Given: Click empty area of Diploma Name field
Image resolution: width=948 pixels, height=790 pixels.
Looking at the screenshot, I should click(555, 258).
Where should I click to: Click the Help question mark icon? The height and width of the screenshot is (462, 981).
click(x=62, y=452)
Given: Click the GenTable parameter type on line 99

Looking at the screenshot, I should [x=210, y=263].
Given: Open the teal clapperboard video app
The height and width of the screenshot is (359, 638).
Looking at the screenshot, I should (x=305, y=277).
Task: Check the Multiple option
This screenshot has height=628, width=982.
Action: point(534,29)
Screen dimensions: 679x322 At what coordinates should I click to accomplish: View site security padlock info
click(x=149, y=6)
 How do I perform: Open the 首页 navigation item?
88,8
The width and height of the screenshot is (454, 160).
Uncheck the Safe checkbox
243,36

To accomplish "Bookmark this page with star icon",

◇ ◇ ◇

[Required work]
Copy all of the data above word for word, line by line, with no changes.

[Worked answer]
Given: Click empty area of Diploma Name field
Image resolution: width=948 pixels, height=790 pixels.
Looking at the screenshot, I should click(555, 258).
Where should I click to: Click the Help question mark icon? The height and width of the screenshot is (462, 981).
click(x=62, y=452)
Given: Click the GenTable parameter type on line 99

Looking at the screenshot, I should [x=210, y=263].
Given: Open the teal clapperboard video app
The height and width of the screenshot is (359, 638).
Looking at the screenshot, I should (x=305, y=277).
Task: Check the Multiple option
This screenshot has height=628, width=982.
Action: point(534,29)
Screen dimensions: 679x322 At what coordinates should I click to accomplish: View site security padlock info
click(x=149, y=6)
 How do I perform: Open the 首页 navigation item?
88,8
The width and height of the screenshot is (454, 160).
Uncheck the Safe checkbox
243,36

To accomplish "Bookmark this page with star icon",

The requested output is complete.